US Army discovers MIA soldier from only Black infantry division in WWII is related to Spike Lee
Spike Lee, acclaimed director of movies such as “BlackKkKlansman,” “Malcolm X,” and “Do The Right Thing,” recently found out that he is related to one of the infantrymen who served with the “Buffalo Soldiers” who were the subject of a movie he directed in 2008.
Lee directed a movie based on the novel “Miracle at St. Anna” which was written by James McBride.
The book details the exploits of the 92nd Infantry Division called the “Buffalo Soldiers, the only African American infantry division in Europe during World War II, and the real-life massacre by the Nazis at Sant’Anna Di Stazzema, a small village in Tuscany, Italy, according to a Defense POW/MIA Accounting Agency (DPAA) news release.
Unbeknownst to Lee, the United States Army was able to discover in 2021 that Lee had a first cousin once removed, Maceo A. Walker, who was a private first class in the “Buffalo Soldiers.”
“I didn’t know what to think,” said Lee. “Is this a joke, or what? Because I want to really emphasize, my grandmother, my mother, my grandfather, no one ever talked about my grandfather having siblings.”
Walker had gone missing until 1945 when he was killed during a battle near Cinquale Canal, the news release said.
“We get this all the time where family members are like, ‘We never knew of the service member! Our parents never talked about them.’” said Laurie Jones, Spike’s casualty case management specialist with the Army’s Past Conflict Repatriation Branch. “We have to try to show the family member how they are related to the service member, and that’s what I had to do with Spike, walk him through the genealogy reports so he could understand how he was related, because he didn’t believe he was related to the service member.”
“I had no idea till I got the letter!” Lee said.
Famed director Spike Lee and best-selling author James McBride stand on the Gothic Line in Italy. James wrote the book “Miracle at St. Anna” about the 92nd Inf. Div., “Buffalo Soldiers,” who fought on the Gothic Line during World War II.
Lee and McBride teamed up with the goal to highlight Black soldiers who served bravely during WWII.
“The 92nd was… should be the most fabled black unit in World War II,” said McBride. “It’s been overlooked by historians for years.”

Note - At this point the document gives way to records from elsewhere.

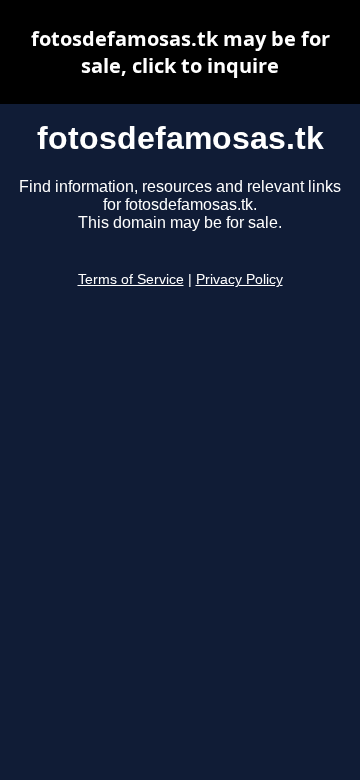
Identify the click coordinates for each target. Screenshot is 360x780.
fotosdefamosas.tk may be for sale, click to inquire (180, 52)
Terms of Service (131, 279)
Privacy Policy (239, 279)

“I started researching black soldiers in Europe during World War II,” McBride continued. “Of course, I came across the Tuskegee Airmen, but if you look a little bit deeper, I kept running into these stories about the men in the Serchio Valley who had done this and that and the other, and so I moved to Italy for six months and researched the book and that’s how I found out about the 92nd Division. It’s just an extraordinary story.”
The “Buffalo Soldiers” were a segregated division, made up of primarily white senior officers and African American junior officers. The division “was sent in the summer of 1944 to the Gothic Line in the northern Apennine Mountains, Germany’s last major line of defense against the Allied forces pushing north up the Italian peninsula. They remained there throughout the winter with their one major operation – Operation FOURTH TERM – taking place in February 1945,” the news release continued.
“To be in Italy, to do this film, to honor the 92nd Division and be in the area where this battle took place and my cousin, Pfc. Maceo A. Walker, died at 20 years old, that’s the spirits there,” Lee said. “I can’t explain it any other way. It’s not just my cousin, but all of those brothers in 92nd Division, ‘Buffalo Soldiers,’ who fought for this country, who believed in this country, and came home to the United States and were still not full-class citizens.”
Approximately 700 soldiers who were part of the 92nd Division were killed in Italy during the war. Lee, McBride and the DPAA have been working together to account for the 53 “Buffalo Soldiers” who are still missing.
“Only three have been identified since then. Six more sets of remains are at DPAA’s Offutt Air Force Base, Nebraska laboratory waiting to be identified. Most of the rest are thought to still be buried as Unknowns at one of the American Battle Monuments Commission’s cemeteries in Italy. Pfc. Maceo A. Walker is possibly one of those,” the news release said.
“What this program I think is trying to do is it’s trying to show the families and show the country that we care about our own and that we want to unravel this stuff and that we’re willing to put the time and expense and money and expertise in it,” McBride said. “Anything that brings this kind of history to the American public is good news, because we need to know our history so we can talk to each other now. While I wasn’t the originator of the story, I’m all in favor of it because it’s not really about just black soldiers. It’s about Americans not knowing their history. And if we can’t know our history, we won’t move forward.”